Sake, or nihonshu, is made by fermenting steamed rice with koji mould, which converts starch into sugar. The traditional brewing method was acknowledged underneath UNESCO’s Intangible Cultural Heritage earlier this month.

As a baby, Takahashi was not allowed to enter her family-owned brewery. However when she turned 15, she was given a tour of the brewery for the primary time and was captivated by the fermentation course of.

“I saw it bubbling up. It was fascinating to learn that those bubbles were the work of microorganisms that you can’t even see,” mentioned Takahashi, who couldn’t drink alcohol on the time as a result of she was underage. “It smelled really good. I thought it was amazing that this wonderful fragrant sake could be made from just rice and water. So I thought I’d like to try making it myself.”

She pursued a level in fermentation science on the Tokyo College of Agriculture. After commencement, she determined to return dwelling to turn out to be a grasp brewer. She skilled for 10 years underneath the steering of her predecessor, and on the age of 34 grew to become a toji at her household brewery.

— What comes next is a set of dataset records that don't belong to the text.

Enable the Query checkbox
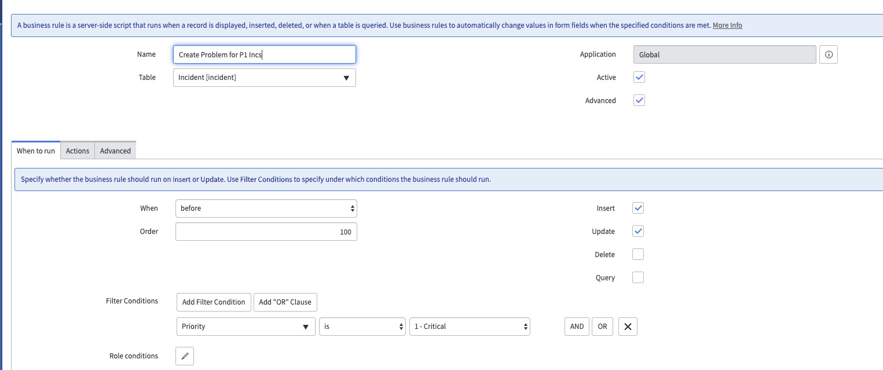click(x=637, y=277)
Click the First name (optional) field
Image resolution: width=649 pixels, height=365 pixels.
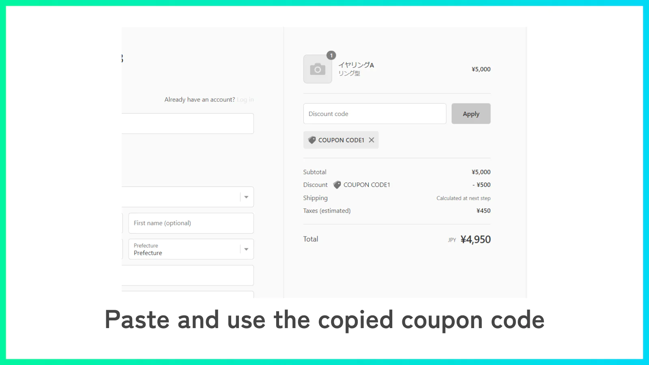pyautogui.click(x=191, y=223)
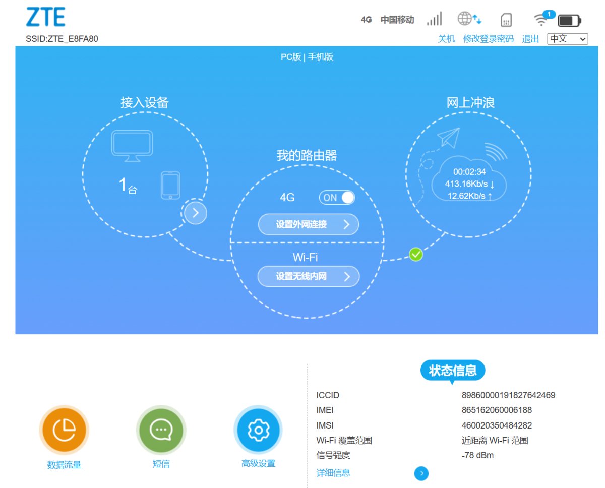
Task: Switch to PC版 view
Action: (x=291, y=57)
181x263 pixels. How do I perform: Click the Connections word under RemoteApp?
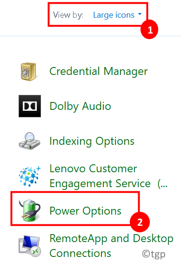pyautogui.click(x=80, y=253)
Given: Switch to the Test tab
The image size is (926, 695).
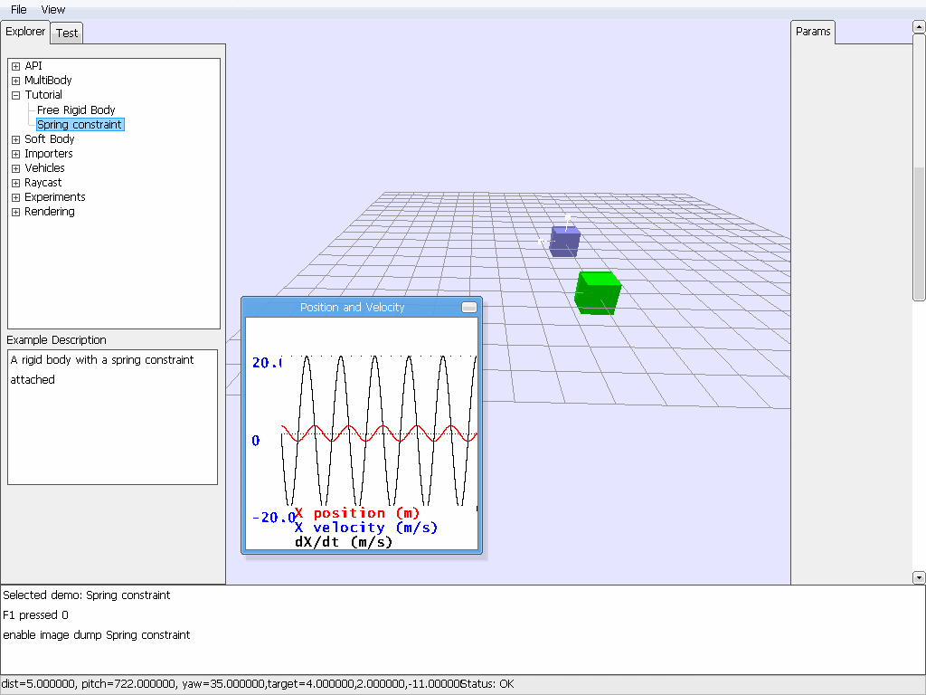Looking at the screenshot, I should point(66,33).
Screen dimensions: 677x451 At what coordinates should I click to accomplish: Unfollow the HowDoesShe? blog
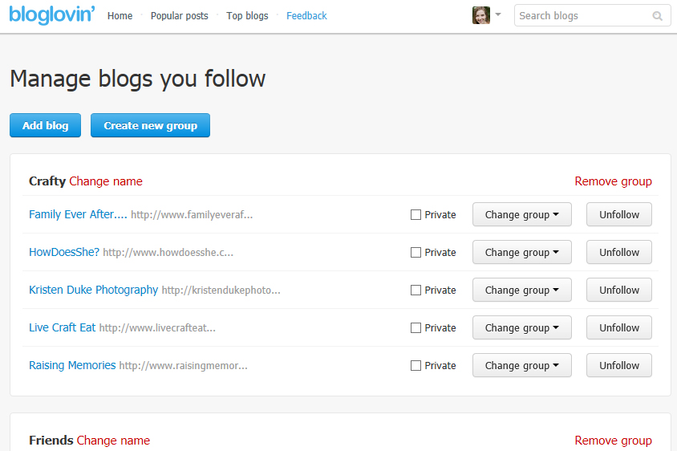pos(618,253)
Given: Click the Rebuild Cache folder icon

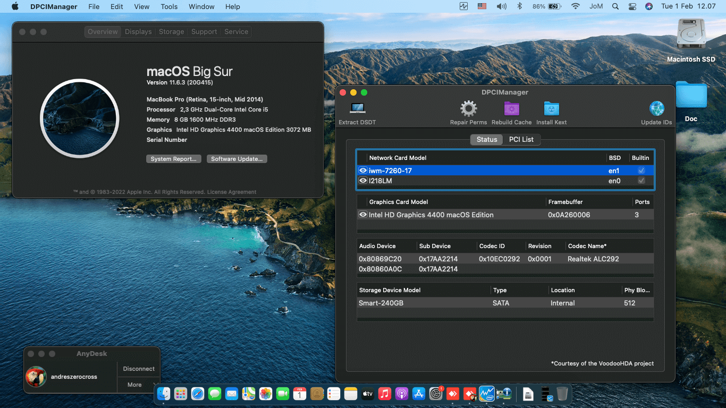Looking at the screenshot, I should 511,108.
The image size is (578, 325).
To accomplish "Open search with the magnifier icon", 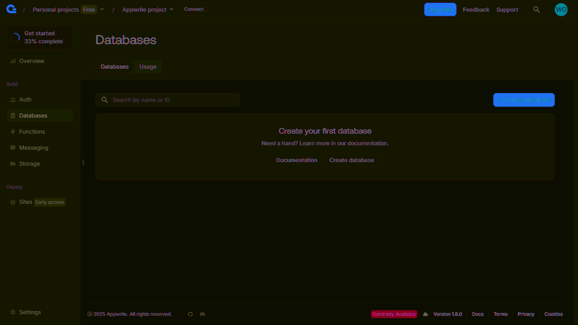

Because the brewery enters the winter peak season, Takahashi oversees a workforce of seasonal employees and manufacturing ramps up. It’s labor-intensive work, hauling and turning massive quantities of heavy steamed rice, and mixing hundreds of liters (tons of of gallons) of brew. The grasp brewer should have the data and talent to fastidiously management optimum koji mould development, which wants round the clock monitoring.

Regardless of the depth, Takahashi manages to encourage camaraderie within the brewery, catching up with the workforce as they hand-mix koji rice facet by facet in a sizzling humid room.

“I was taught that the most important thing is to get along with your team,” Takahashi mentioned. “A common saying is that if the atmosphere in the brewery is tense, the sake will turn out harsh, but if things are going well in the brewery, the sake will turn out smooth.”

The inclusion of girls performs an vital position within the survival of the Japanese sake business, which has seen a gentle decline since its peak within the Seventies.

Home alcoholic consumption has dropped, whereas many smaller breweries wrestle to search out new grasp brewers. In response to the Japan Sake and Shochu Makers Affiliation, at present’s whole manufacturing quantity is a couple of quarter of what it was 50 years in the past.

To stay aggressive, Koten is amongst many Japanese breweries looking for a wider market each domestically and overseas.

“Our main product has always been dry sake, which local people continue to drink regularly,” mentioned Takahashi’s older brother, Isao Takahashi, who’s accountable for the enterprise facet of the household operation. “We’re now exploring making higher value sake as well.”

He helps his sister’s experiments –- yearly she creates a limited-edition sequence, Mie Particular, that’s meant to department out from their signature dry product.

“My sister would say she wants to try to make low alcohol content, or she wants to try new yeasts -– all kinds of new techniques are coming in through her,” he mentioned. “I want my sister to make the sake she wants, and I want to do my best to sell it.”